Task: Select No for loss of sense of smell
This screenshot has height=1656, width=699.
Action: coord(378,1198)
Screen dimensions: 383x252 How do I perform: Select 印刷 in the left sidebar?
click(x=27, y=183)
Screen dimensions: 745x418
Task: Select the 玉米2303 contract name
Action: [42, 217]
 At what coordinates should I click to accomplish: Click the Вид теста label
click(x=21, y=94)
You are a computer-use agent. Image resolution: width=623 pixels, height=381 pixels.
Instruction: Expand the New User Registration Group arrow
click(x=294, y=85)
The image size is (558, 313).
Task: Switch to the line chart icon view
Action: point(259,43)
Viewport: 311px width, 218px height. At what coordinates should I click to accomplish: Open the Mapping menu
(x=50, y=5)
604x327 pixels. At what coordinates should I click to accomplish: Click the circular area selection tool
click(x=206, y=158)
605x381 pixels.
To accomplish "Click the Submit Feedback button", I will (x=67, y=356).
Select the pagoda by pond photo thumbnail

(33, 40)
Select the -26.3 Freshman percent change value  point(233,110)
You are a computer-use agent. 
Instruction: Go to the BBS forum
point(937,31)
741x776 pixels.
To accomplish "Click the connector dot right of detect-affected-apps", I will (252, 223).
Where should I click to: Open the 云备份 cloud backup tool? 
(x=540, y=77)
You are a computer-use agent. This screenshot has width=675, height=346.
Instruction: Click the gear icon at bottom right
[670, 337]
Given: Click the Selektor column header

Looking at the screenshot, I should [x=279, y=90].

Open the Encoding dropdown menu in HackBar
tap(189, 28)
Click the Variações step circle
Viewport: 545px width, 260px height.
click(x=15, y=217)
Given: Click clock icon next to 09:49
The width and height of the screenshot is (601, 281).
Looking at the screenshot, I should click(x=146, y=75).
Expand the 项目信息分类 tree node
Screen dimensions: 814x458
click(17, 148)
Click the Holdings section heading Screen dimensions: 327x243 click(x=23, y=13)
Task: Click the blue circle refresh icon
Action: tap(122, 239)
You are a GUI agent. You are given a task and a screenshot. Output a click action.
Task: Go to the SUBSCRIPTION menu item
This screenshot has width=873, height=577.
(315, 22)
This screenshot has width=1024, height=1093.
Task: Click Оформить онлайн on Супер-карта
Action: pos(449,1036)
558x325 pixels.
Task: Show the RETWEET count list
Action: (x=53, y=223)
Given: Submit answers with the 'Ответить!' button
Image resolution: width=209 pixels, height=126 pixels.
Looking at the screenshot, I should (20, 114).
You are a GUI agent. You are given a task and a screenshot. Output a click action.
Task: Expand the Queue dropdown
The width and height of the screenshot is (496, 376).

Your goal — Please copy out every line of the preceding listing that carries "Submit".

Exercise result —
To accomplish "Click the Submit Feedback button", I will (x=67, y=356).
Given: Submit answers with the 'Ответить!' button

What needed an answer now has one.